Hospitalization is a physically vulnerable experience for anyone, no matter the shape, size, or condition of your body. Loose gowns flap open. Clinicians inquire about your bladder and bowel habits. X-ray technicians and orderlies and phlebotomists and aides push and poke and prod and don’t blink an eye at a flash of underwear or bare breasts. Multiple people regularly examined a part of my body about which I am particularly self-conscious—my crooked, lumpy back. More than once, I wished I had one of those straight, muscular backs that my taller, athletic peers have.
So it was embarrassing, yes. But my embarrassment was tempered by the care of professionals who did everything they possibly could to ease my discomfort. I’m thinking particularly of a young West Indian man who came to my room early one morning to take me down for an X-ray. (Side note: Every single practitioner who cared for me in the hospital, other than the doctors, was either of West Indian/Caribbean or Eastern European descent.) Because of intense pain, I could barely shift position in bed, and here I had to get up out of bed and get myself onto a stretcher to be wheeled downstairs. The orderly reached out his gloved hands, which I grasped. He took tiny steps backward, leading me gently forward. I was unshowered, dressed only in a gown wide open in back, and taking mincing, unsteady steps. It was not my finest hour. But while I was a little embarrassed and a lot uncomfortable, I was also impressed by how this orderly—and all the others who cared for me those two days—did his job with quiet respect and skill.

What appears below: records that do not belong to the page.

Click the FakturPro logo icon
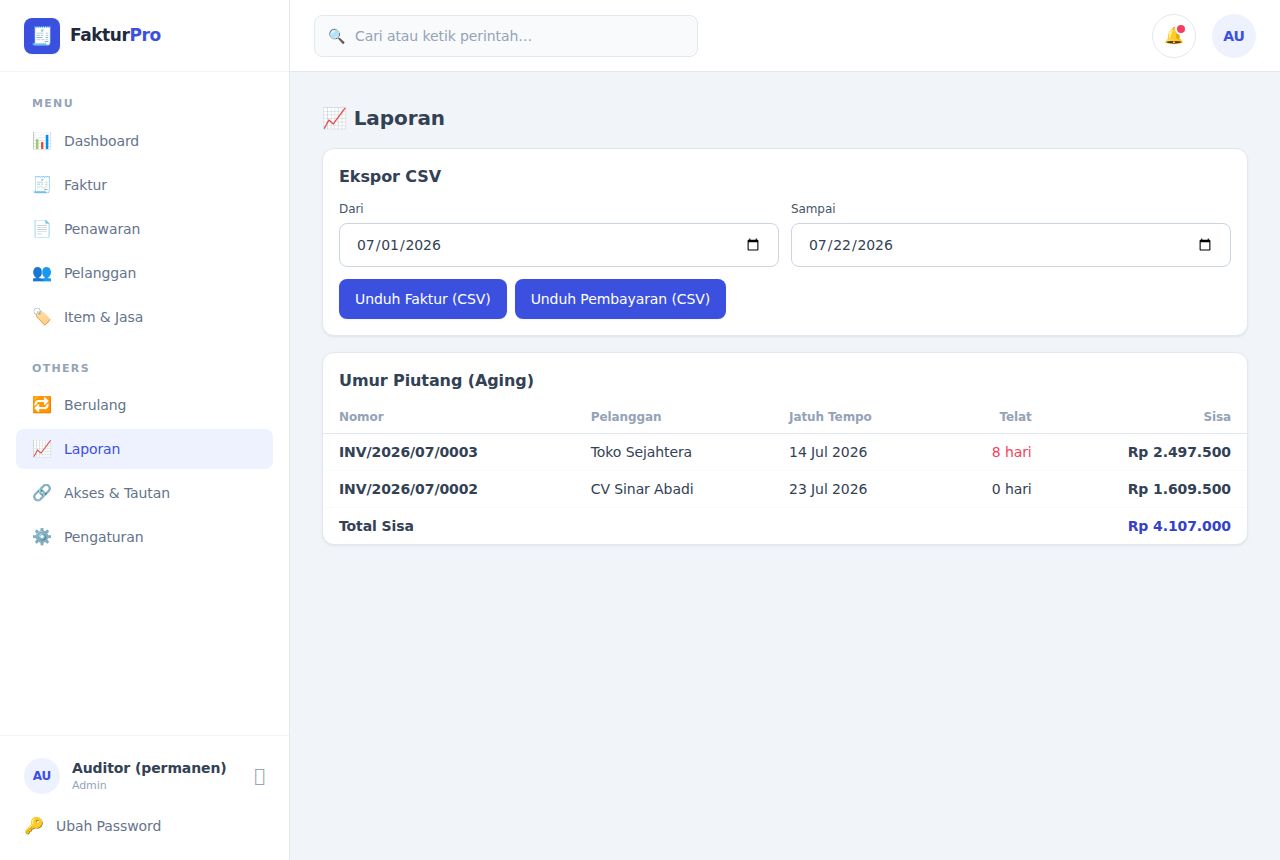 (x=42, y=36)
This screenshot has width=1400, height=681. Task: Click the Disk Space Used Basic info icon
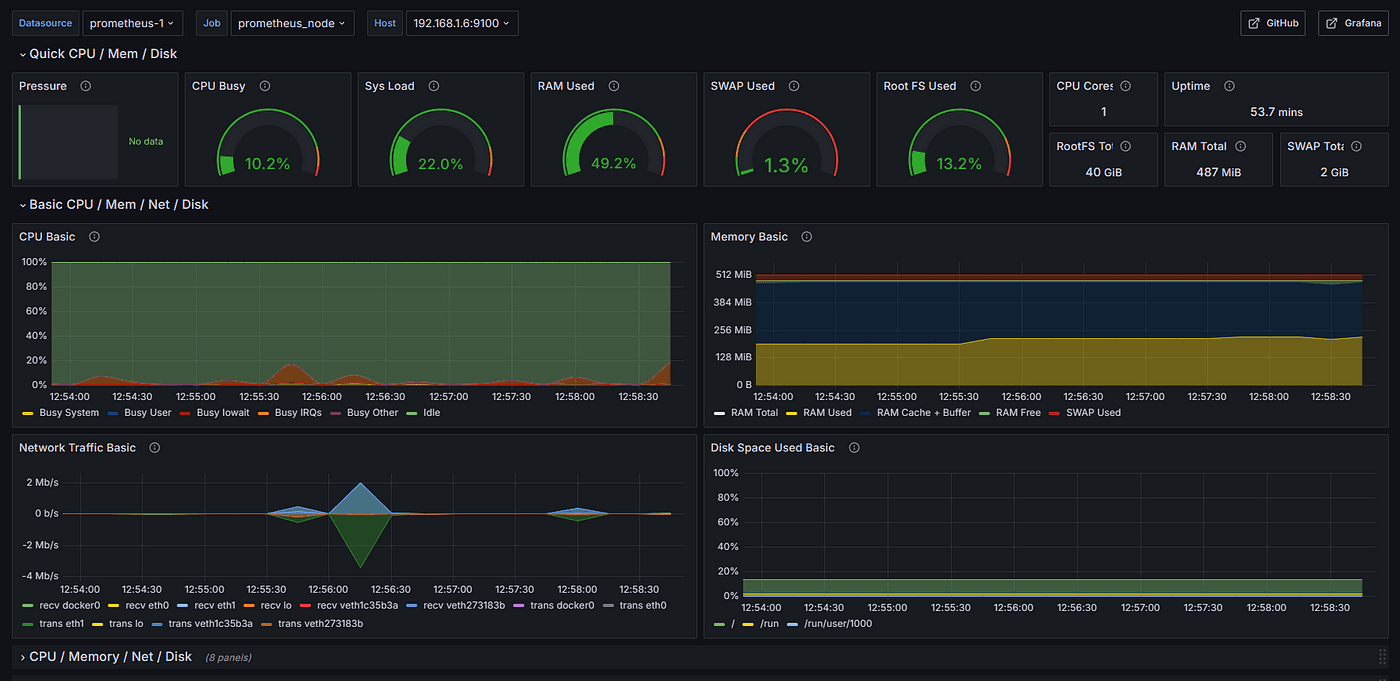[x=854, y=448]
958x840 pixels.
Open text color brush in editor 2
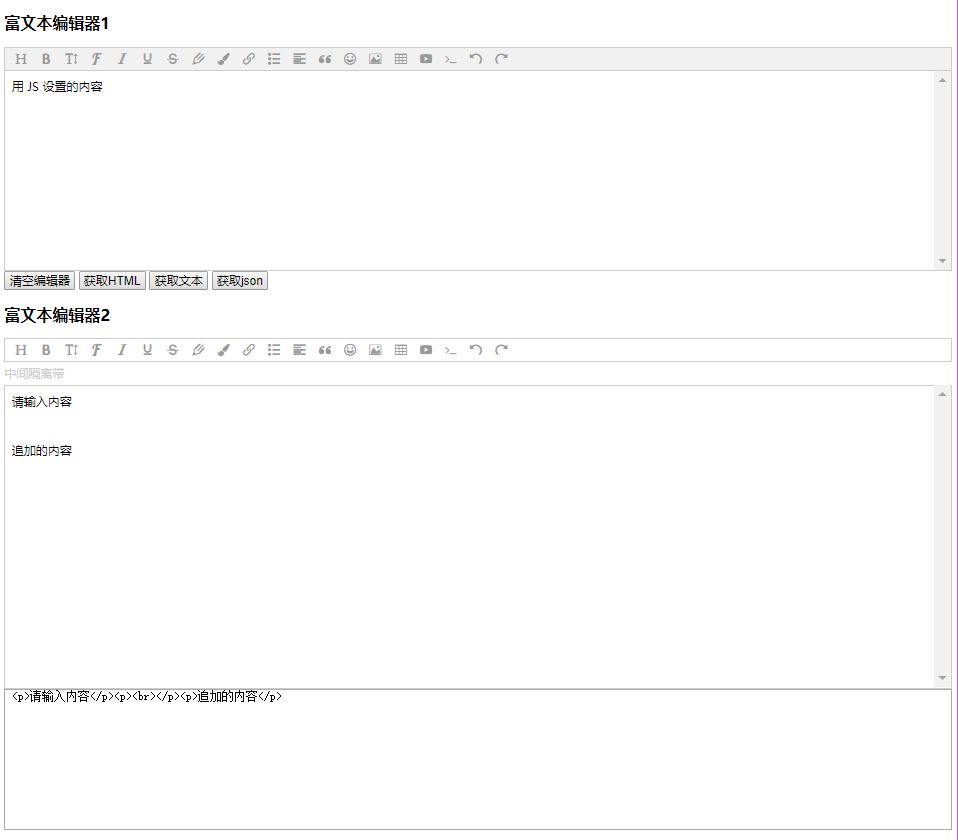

While there was no one in whom I could see my own reflection directly (no one who looked like me), the hospital is a place where weakness, vulnerability, and dependence are the norm. In that sense, the hospital was a place—like my swimming pool, like OI Foundation conferences, like the room where models with disabilities saw “their” mannequins unveiled—where people with impairments, scars, and obvious needs are not singled out as either remarkably sad or especially heroic, but are simply accepted and celebrated and attended to as we are.
To see oneself reflected in another is powerful; such experiences help us to love ourselves just as we are, to feel less alienated and more connected, to express needs and accept help without shame, to feel fully human. Perhaps this is why the incarnation happened, because God knew the transforming power of seeing ourselves reflected in the face of another.